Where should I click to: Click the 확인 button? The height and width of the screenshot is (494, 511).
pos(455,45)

★ ★ ★ ★ ★

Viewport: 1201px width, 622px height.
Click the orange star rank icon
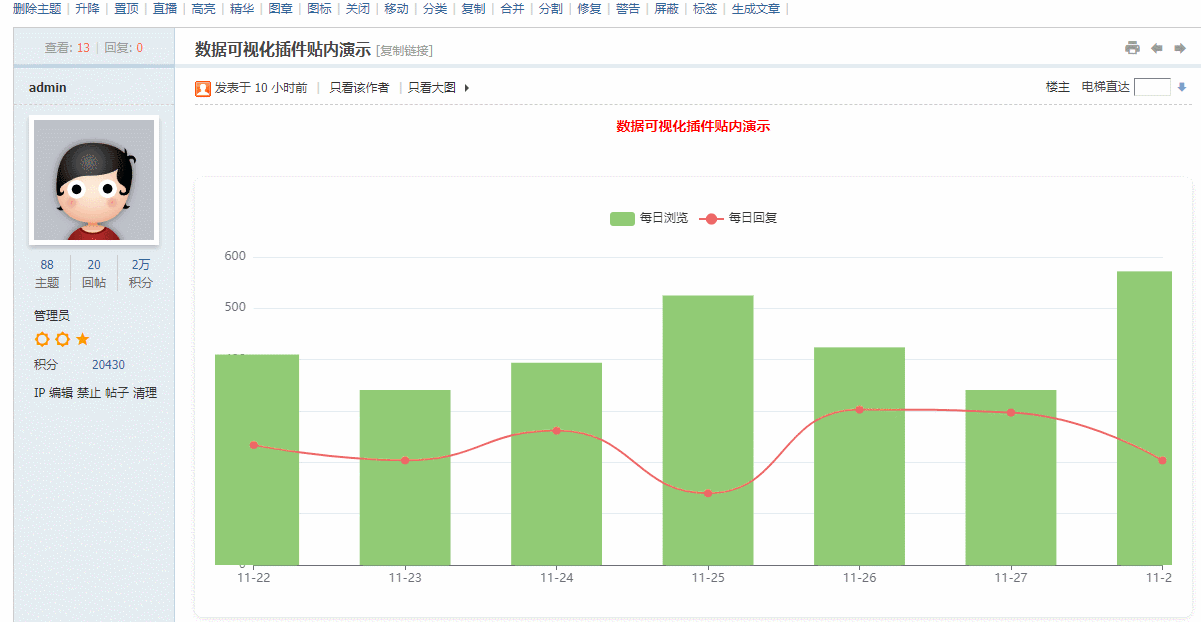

★ ★ ★ ★ ★

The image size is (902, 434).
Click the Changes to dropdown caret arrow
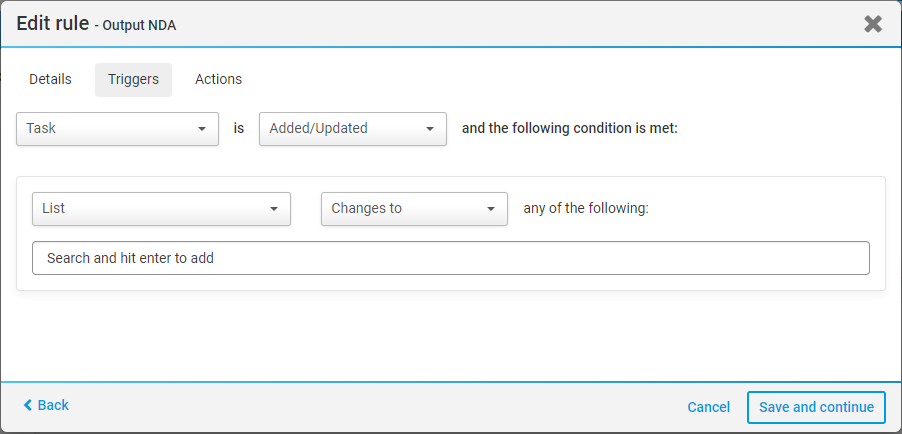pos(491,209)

★ ★ ★ ★ ★

## Written problem:
Rewrite the data from the line with "The image size is (902, 434)." up to and including the line with "pos(491,209)", replacing "dropdown" with "drop-down" and changing nothing else. Return only those lines, and leave the pictures out.

## Result of the exercise:
The image size is (902, 434).
Click the Changes to drop-down caret arrow
pos(491,209)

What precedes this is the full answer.